■ **Exercise objective**
From the blog post on cross-validation in Octave below, extract the passage that begins with the words containing "In the past" and ends with "robustness and reliability.", copying it word for word.

--- Start Quoted text ---

GSoC'24 Week 1 & 2 Progress: Building a Cross-Validation Framework in Octave

In the past two weeks, I have been working on enhancing the statistics package for GNU Octave by implementing a cross-validation framework for classification models. The focus has been on implementing a 'crossval' method in the 'ClassificationKNN' class and creating a ‘ClassificationPartitionedModel’ class and a ‘kfoldPredict’ method. Together, these provide a solid foundation for cross-validation in Octave. This blog will walk you through the progress, challenges, and solutions implemented. 

Cross-validation is a method used to evaluate and improve the performance of machine learning models. It is essential in classification models, where the goal is to categorize data into predefined classes. Cross-validation helps assess how well a model will generalize to an independent dataset, which is critical for ensuring its robustness and reliability.

The process involves partitioning the dataset into a set of folds, training the model on some folds, and then validating it on the remaining fold. This cycle is repeated until each fold has been used as a validation set. This method provides a comprehensive evaluation as it tests the model on multiple subsets of the data.

--- End Quoted text ---
--- Start Material supplied ---

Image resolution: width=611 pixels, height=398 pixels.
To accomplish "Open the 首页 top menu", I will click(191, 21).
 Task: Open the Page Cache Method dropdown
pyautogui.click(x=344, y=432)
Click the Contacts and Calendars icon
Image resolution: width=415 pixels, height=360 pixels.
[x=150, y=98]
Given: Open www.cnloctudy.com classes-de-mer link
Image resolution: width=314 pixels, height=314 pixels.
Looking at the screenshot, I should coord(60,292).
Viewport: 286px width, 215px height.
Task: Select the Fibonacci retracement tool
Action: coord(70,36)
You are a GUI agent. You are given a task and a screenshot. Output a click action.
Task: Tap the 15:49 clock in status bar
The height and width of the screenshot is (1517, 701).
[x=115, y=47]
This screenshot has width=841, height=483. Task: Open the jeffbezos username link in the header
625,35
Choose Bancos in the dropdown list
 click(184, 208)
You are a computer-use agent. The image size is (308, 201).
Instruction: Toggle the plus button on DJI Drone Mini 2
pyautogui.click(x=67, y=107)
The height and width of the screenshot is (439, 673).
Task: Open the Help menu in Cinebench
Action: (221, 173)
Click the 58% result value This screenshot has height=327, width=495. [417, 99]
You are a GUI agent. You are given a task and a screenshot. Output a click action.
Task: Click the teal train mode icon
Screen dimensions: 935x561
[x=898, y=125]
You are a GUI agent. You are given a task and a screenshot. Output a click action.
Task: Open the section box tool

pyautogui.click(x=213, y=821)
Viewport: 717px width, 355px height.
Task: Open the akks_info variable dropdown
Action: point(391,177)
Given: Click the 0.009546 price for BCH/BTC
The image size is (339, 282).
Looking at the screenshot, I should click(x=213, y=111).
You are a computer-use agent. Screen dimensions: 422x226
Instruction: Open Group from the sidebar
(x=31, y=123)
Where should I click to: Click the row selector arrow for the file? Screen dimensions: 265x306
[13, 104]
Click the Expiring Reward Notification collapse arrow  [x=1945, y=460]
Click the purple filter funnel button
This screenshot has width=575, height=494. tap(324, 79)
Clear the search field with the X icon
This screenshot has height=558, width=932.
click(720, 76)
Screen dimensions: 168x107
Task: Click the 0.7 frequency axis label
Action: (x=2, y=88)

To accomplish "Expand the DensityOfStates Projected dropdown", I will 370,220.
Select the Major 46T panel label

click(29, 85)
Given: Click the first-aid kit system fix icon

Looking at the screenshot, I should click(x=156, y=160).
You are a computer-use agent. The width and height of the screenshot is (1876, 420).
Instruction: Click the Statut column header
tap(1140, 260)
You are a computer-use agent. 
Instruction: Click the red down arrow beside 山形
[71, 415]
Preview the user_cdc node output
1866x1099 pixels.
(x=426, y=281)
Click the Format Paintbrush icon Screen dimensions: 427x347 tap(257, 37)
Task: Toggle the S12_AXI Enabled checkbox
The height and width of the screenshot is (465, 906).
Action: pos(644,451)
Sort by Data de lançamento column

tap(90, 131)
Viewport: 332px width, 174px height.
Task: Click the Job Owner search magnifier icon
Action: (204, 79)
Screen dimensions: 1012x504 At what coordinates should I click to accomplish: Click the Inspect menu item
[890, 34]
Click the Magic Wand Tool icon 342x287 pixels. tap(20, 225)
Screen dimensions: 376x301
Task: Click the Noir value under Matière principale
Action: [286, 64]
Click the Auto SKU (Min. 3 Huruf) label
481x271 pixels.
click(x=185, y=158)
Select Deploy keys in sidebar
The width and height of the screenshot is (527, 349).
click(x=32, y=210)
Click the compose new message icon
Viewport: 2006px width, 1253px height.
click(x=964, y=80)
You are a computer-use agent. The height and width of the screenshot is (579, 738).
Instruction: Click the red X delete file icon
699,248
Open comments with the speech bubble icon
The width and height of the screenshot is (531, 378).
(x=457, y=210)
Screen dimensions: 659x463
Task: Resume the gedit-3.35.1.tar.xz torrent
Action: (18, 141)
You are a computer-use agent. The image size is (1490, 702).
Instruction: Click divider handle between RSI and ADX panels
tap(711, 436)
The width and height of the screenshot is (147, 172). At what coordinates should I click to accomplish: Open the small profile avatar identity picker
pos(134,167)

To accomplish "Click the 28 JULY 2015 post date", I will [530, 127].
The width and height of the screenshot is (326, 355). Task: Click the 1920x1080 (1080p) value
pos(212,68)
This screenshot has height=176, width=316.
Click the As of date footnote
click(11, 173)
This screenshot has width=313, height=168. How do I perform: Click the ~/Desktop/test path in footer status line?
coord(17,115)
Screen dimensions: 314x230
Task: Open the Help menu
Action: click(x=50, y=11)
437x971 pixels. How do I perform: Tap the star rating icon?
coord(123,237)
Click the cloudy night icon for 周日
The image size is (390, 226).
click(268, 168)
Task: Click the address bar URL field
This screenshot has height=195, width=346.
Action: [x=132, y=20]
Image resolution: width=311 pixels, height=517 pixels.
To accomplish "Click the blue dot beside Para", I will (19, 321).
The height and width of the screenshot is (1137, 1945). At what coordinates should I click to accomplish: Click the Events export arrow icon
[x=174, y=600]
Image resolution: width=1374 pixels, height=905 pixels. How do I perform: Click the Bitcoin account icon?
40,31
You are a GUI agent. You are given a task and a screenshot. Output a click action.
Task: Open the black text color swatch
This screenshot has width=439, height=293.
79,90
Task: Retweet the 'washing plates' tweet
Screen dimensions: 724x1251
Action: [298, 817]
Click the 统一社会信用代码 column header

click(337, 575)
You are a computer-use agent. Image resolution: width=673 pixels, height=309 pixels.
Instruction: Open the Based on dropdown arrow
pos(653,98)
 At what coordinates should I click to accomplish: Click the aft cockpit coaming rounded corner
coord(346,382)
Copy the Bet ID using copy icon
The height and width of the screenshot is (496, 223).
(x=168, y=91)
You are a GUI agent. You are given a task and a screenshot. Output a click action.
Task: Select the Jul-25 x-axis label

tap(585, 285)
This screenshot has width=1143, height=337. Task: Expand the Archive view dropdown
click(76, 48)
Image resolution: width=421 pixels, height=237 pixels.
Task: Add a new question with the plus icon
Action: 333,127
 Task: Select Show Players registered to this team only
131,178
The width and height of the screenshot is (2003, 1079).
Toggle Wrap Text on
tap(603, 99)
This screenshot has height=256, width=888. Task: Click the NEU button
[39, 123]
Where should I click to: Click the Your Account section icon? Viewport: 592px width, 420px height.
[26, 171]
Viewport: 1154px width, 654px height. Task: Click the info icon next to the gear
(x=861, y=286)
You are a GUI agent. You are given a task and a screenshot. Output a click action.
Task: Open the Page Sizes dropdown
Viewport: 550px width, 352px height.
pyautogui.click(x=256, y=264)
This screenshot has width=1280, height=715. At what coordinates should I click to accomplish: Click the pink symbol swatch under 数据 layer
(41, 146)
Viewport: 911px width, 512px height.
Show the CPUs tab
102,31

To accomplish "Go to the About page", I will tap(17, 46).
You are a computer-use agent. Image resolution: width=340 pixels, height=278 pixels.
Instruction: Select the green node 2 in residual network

--- End Material supplied ---

■ **Complete response**
In the past two weeks, I have been working on enhancing the statistics package for GNU Octave by implementing a cross-validation framework for classification models. The focus has been on implementing a 'crossval' method in the 'ClassificationKNN' class and creating a ‘ClassificationPartitionedModel’ class and a ‘kfoldPredict’ method. Together, these provide a solid foundation for cross-validation in Octave. This blog will walk you through the progress, challenges, and solutions implemented. 

Cross-validation is a method used to evaluate and improve the performance of machine learning models. It is essential in classification models, where the goal is to categorize data into predefined classes. Cross-validation helps assess how well a model will generalize to an independent dataset, which is critical for ensuring its robustness and reliability.